- [Work item]: Send back the records in full, character for character.

──────────

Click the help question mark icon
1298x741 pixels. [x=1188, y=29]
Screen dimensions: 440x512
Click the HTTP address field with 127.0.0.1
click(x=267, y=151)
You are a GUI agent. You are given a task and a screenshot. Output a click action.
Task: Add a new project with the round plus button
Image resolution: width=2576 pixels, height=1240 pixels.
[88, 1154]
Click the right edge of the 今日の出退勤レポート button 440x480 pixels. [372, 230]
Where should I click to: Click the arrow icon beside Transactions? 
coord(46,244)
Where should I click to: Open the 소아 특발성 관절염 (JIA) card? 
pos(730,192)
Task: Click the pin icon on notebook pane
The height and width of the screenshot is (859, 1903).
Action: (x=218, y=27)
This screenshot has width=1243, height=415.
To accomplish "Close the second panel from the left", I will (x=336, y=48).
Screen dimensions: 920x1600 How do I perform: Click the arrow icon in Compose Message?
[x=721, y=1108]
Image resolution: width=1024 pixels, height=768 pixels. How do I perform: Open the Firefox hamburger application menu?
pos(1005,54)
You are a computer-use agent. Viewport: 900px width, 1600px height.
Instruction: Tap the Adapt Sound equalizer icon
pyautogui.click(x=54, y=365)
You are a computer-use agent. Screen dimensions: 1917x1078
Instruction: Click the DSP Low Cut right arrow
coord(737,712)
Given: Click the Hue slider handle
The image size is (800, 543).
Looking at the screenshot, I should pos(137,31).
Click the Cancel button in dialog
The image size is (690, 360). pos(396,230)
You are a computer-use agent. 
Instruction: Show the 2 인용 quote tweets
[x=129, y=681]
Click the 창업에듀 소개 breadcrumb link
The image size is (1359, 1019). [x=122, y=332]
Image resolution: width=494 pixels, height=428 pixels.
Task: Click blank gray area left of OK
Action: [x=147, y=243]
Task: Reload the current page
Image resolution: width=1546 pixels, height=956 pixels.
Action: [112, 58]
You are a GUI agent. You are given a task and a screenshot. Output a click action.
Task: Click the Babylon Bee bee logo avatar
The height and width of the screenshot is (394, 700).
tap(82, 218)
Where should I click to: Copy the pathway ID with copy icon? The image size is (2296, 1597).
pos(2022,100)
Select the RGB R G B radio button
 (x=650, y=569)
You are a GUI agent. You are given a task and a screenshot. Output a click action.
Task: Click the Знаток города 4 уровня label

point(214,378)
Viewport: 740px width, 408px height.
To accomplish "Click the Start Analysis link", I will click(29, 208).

──────────

- [Solution below]:
Click the help question mark icon
1298x741 pixels. [x=1188, y=29]
Screen dimensions: 440x512
Click the HTTP address field with 127.0.0.1
click(x=267, y=151)
You are a GUI agent. You are given a task and a screenshot. Output a click action.
Task: Add a new project with the round plus button
Image resolution: width=2576 pixels, height=1240 pixels.
[88, 1154]
Click the right edge of the 今日の出退勤レポート button 440x480 pixels. [372, 230]
Where should I click to: Click the arrow icon beside Transactions? 
coord(46,244)
Where should I click to: Open the 소아 특발성 관절염 (JIA) card? 
pos(730,192)
Task: Click the pin icon on notebook pane
The height and width of the screenshot is (859, 1903).
Action: (x=218, y=27)
This screenshot has width=1243, height=415.
To accomplish "Close the second panel from the left", I will (x=336, y=48).
Screen dimensions: 920x1600 How do I perform: Click the arrow icon in Compose Message?
[x=721, y=1108]
Image resolution: width=1024 pixels, height=768 pixels. How do I perform: Open the Firefox hamburger application menu?
pos(1005,54)
You are a computer-use agent. Viewport: 900px width, 1600px height.
Instruction: Tap the Adapt Sound equalizer icon
pyautogui.click(x=54, y=365)
You are a computer-use agent. Screen dimensions: 1917x1078
Instruction: Click the DSP Low Cut right arrow
coord(737,712)
Given: Click the Hue slider handle
The image size is (800, 543).
Looking at the screenshot, I should pos(137,31).
Click the Cancel button in dialog
The image size is (690, 360). pos(396,230)
You are a computer-use agent. 
Instruction: Show the 2 인용 quote tweets
[x=129, y=681]
Click the 창업에듀 소개 breadcrumb link
The image size is (1359, 1019). [x=122, y=332]
Image resolution: width=494 pixels, height=428 pixels.
Task: Click blank gray area left of OK
Action: [x=147, y=243]
Task: Reload the current page
Image resolution: width=1546 pixels, height=956 pixels.
Action: [112, 58]
You are a GUI agent. You are given a task and a screenshot. Output a click action.
Task: Click the Babylon Bee bee logo avatar
The height and width of the screenshot is (394, 700).
tap(82, 218)
Where should I click to: Copy the pathway ID with copy icon? The image size is (2296, 1597).
pos(2022,100)
Select the RGB R G B radio button
 (x=650, y=569)
You are a GUI agent. You are given a task and a screenshot. Output a click action.
Task: Click the Знаток города 4 уровня label

point(214,378)
Viewport: 740px width, 408px height.
To accomplish "Click the Start Analysis link", I will click(29, 208).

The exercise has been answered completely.